■ EXERCISE
Could you restate word for word every line of the records below, from the first one to the one holding "Decrease the maximum"?
*** Opening SUPPLIED DATA ***
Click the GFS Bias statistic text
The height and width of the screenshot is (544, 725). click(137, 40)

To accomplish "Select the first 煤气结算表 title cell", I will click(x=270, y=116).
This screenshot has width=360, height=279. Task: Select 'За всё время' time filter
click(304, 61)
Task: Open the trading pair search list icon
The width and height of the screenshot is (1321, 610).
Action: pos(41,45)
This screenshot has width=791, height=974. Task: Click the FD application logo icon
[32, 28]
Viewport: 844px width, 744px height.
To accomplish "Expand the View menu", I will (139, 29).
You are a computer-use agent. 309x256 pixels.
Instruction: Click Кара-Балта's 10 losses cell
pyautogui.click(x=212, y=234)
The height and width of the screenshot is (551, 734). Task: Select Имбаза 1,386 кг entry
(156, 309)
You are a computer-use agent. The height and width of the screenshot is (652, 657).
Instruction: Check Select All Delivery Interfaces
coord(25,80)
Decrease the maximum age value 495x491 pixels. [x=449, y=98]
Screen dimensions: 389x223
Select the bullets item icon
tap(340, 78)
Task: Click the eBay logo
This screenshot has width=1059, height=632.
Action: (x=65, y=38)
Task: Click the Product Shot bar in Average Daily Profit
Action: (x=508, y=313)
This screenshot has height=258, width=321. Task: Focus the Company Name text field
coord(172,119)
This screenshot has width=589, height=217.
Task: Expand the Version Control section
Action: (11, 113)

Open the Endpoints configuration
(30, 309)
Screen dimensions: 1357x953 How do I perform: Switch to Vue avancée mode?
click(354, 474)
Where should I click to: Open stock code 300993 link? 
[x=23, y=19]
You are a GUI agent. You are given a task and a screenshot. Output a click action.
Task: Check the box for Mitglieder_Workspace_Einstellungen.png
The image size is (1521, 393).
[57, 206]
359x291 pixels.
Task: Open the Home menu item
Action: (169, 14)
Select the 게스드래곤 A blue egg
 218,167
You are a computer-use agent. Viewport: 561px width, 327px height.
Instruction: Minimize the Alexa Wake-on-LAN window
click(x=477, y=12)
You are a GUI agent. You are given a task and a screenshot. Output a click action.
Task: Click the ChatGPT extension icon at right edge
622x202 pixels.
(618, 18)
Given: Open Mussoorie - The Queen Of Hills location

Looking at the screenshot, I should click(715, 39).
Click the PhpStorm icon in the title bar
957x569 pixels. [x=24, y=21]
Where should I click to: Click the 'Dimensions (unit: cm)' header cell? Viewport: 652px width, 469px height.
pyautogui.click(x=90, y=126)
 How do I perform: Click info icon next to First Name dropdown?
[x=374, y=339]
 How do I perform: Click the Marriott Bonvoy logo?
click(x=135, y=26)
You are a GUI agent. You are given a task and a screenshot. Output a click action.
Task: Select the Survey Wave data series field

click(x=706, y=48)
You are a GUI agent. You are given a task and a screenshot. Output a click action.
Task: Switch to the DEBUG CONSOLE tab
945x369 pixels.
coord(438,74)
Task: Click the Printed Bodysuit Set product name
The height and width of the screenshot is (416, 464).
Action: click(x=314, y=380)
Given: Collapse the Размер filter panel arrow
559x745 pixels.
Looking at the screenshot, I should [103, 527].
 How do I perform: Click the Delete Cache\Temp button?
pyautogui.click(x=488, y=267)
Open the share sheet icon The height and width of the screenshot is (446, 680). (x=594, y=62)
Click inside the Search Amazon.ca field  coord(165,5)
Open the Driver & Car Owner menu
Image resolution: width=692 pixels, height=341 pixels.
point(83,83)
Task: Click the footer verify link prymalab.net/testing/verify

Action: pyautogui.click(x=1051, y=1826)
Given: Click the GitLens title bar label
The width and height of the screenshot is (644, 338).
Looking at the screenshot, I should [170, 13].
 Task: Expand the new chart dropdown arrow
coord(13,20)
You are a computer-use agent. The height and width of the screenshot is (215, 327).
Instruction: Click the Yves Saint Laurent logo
*** Closing SUPPLIED DATA ***
■ SOLVED PROBLEM
Click the GFS Bias statistic text
The height and width of the screenshot is (544, 725). click(137, 40)

To accomplish "Select the first 煤气结算表 title cell", I will click(x=270, y=116).
This screenshot has width=360, height=279. Task: Select 'За всё время' time filter
click(304, 61)
Task: Open the trading pair search list icon
The width and height of the screenshot is (1321, 610).
Action: pos(41,45)
This screenshot has width=791, height=974. Task: Click the FD application logo icon
[32, 28]
Viewport: 844px width, 744px height.
To accomplish "Expand the View menu", I will (139, 29).
You are a computer-use agent. 309x256 pixels.
Instruction: Click Кара-Балта's 10 losses cell
pyautogui.click(x=212, y=234)
The height and width of the screenshot is (551, 734). Task: Select Имбаза 1,386 кг entry
(156, 309)
You are a computer-use agent. The height and width of the screenshot is (652, 657).
Instruction: Check Select All Delivery Interfaces
coord(25,80)
Decrease the maximum age value 495x491 pixels. [x=449, y=98]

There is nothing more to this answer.